- O Globo
Afluência do conservadorismo ocorreu em dimensão imprevista nas pesquisas e inesperada para para todos
Uma onda conservadora avançou sobre as urnas no primeiro turno, mudou o mapa político nacional e impôs a vitória expressiva de Jair Bolsonaro sobre Fernando Haddad, o "advogado de Lula" como ele faz questão de se apresentar nos palanques. Bolsonaro ganhou com 17 pontos de vantagem sobre o adversário.
Essa afluência do conservadorismo ocorreu em dimensão imprevista nas pesquisas e inesperada para para todos. É novidade relevante num país onde até pouco tempo atrás parecia ser mais fácil acertar na loteria do que encontrar um político que assumisse pertencer às legiões da "direita".
Desde a noite de ontem, pode-se dizer que o Brasil está alinhado ao fenômeno do conservadorismo que se espraia pelo mundo. É uma reação contundente ao avanço do debate de questões sociais relevantes, como os direitos das minorias.
Pelo avesso, Bolsonaro (PSL) conseguiu cristalizar na campanha presidencial o debate sobre a desigualdade de gênero no país. A resistência feminina encheu as ruas, em manifestações que partidos da esquerda tentaram manipular, sem êxito.
Uma peculiaridade brasileira é o fato de que essa súbita afluência de ideais conservadores ocorre na esteira de década e meia de crispação política, protagonizada pelo PT e partidos satélites.
Da prisão em Curitiba, Lula reafirmou sua força no partido e no segundo maior colégio eleitoral, o Nordeste, conduzindo o seu "advogado" ao segundo turno. No entanto, acabou derrotado pelo maior cabo eleitoral dessa primeira rodada - o antipetismo.
A direita emergente impulsionou Bolsonaro, um ex-militar afastado dos quartéis por indisciplina, explícito na nostalgia de um governo autoritário. Também, alavancou candidatos regionais que, embora de formação liberal, com ele estiveram identificados ou se associaram na campanha, como ocorreu no Rio (Wilson Witzel, do PSC), em São Paulo (João Doria, do PSDB) e em Minas Gerais (Rodrigo Zema, do Partido Novo).
O resultado da disputa presidencial deu relevo ao tamanho da liquefação da legitimidade do sistema político. Ela se tornou visível nas manifestações de rua em 2013 e foi acelerada com a exposição dos envolvidos em corrupção nos contratos públicos nos inquéritos da Operação Lava-Jato.

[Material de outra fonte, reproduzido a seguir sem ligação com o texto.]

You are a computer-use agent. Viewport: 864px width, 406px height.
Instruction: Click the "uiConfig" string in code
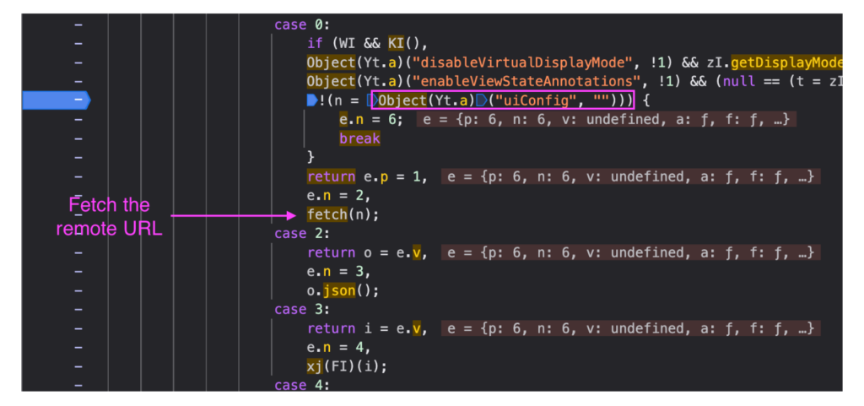point(536,101)
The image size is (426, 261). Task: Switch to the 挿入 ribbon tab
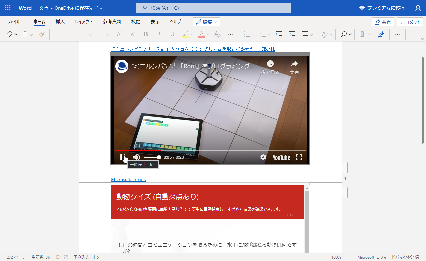[60, 22]
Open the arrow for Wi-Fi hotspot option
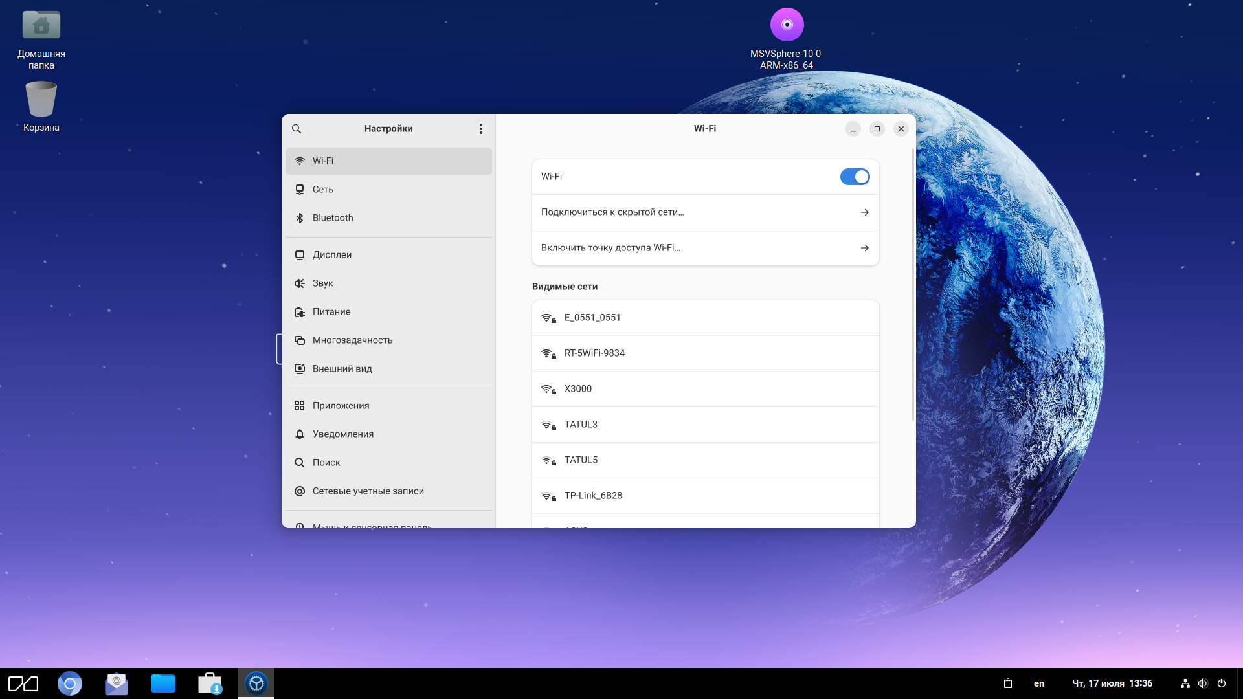 [x=864, y=248]
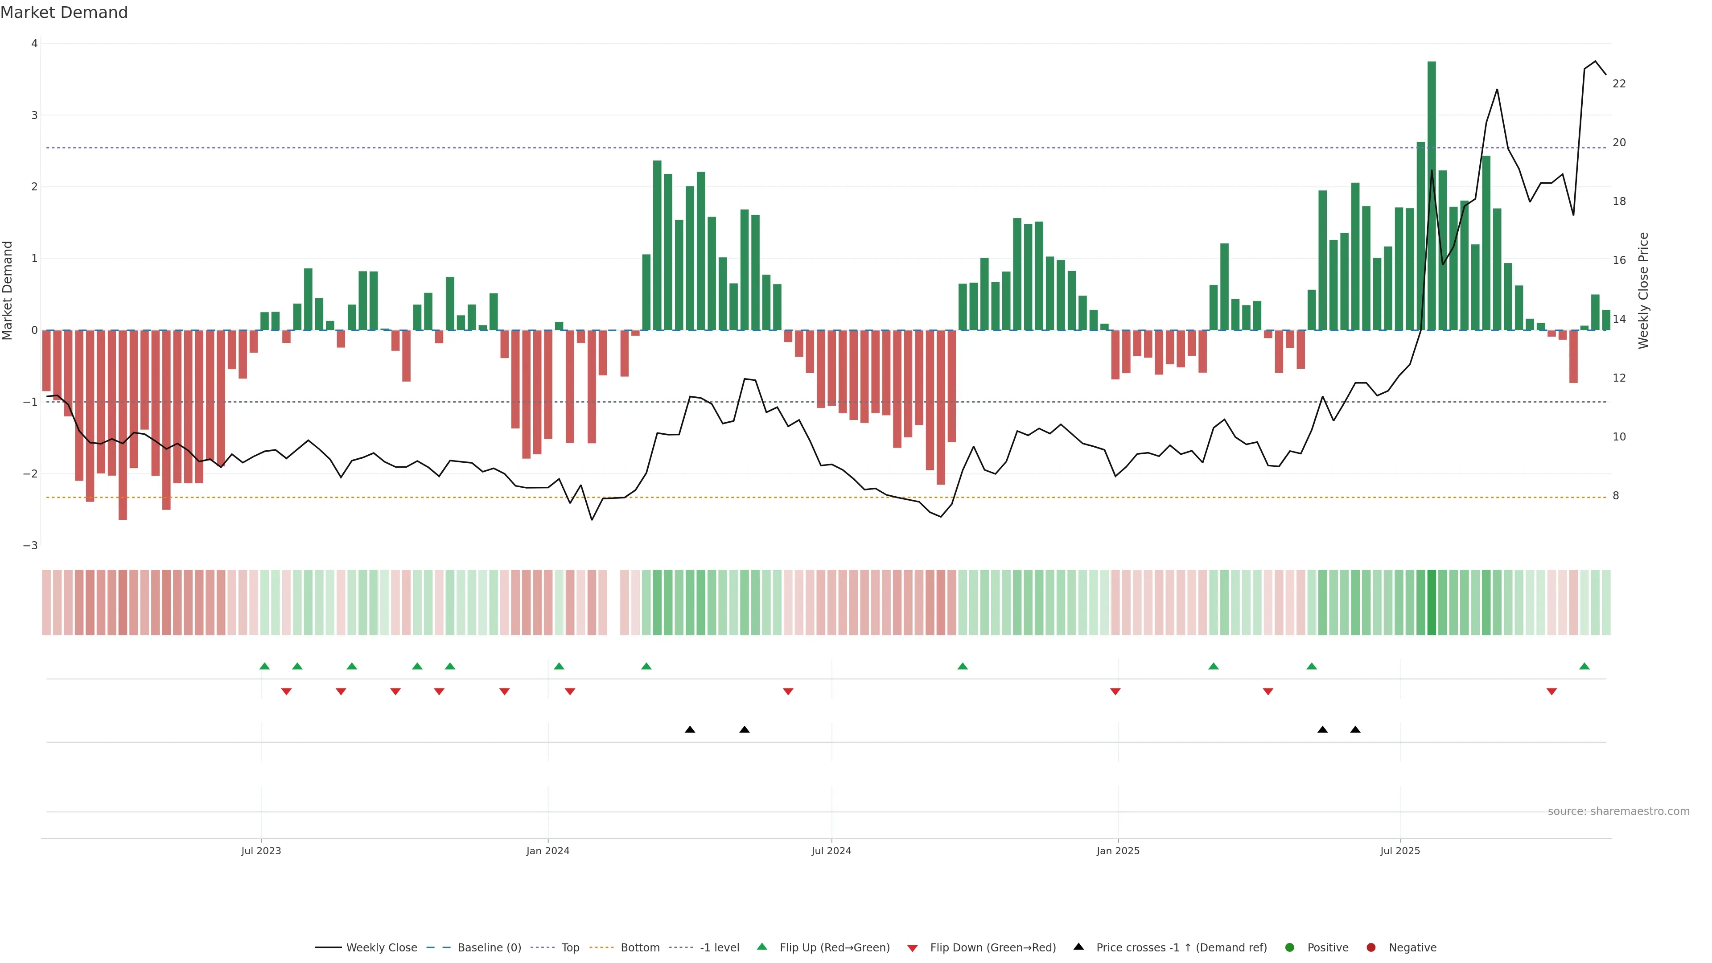The image size is (1712, 963).
Task: Click the Jan 2025 x-axis label
Action: click(1118, 851)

Dela resultou uma anomalia: na final da disputa pela Presidência da República estarão os dois candidatos mais desprezados pela maioria nas pesquisas realizadas durante toda a campanha. Exemplo: no sábado, véspera da votação, quatro em cada dez eleitores diziam ao Datafolha e ao Ibope que não votariam neles "de jeito nenhum". Bolsonaro e Haddad continuam se apresentando como "solução", sem perceber que são sinônimos eleitorais de uma grave crise de representatividade.
Reverter essa rejeição seria o desafio de ambos nos próximos 21 dias. Sem isso, o futuro presidente se arrisca a sair das urnas no domingo 28 de outubro como refém de uma inédita antipatia eleitoral.
Bolsonaro insiste em se manter enclausurado no antipetismo. Para Haddad, confinado aos limites do PT, sobrou a retórica da união contra o "facismo".
Entre ambos, restam forças de centro absolutamente fracionadas, como é o caso do PSDB de Alckmin e da Rede de Marina Silva, ou agrupamentos partidários tradicionais como o PMDB, DEM e PTB, cujo foco habitualmente está na partilha do orçamento federal.
Qualquer que seja o resultado do segundo turno, logo depois da celebração o vencedor vai descobrir que ganhou o governo, mas não o poder. Nem a direita emergente à volta de Bolsonaro, nem a esquerda dogmática em torno Haddad têm maioria na Câmara e no Senado. Ambos não demonstraram competência em construí-la durante a campanha.
O eleito será obrigado a negociar com um Congresso fragmentado, habitualmente desgastado e empenhado num virtual semi-presidencialismo. Com todas as fragilidades, no último quarto de século esse mesmo Legislativo derrubou dois presidentes eleitos pelo voto direto. Em comum, eles tinham o vício da arrogância, eram devotos do isolamento político e amargavam alta rejeição nas ruas.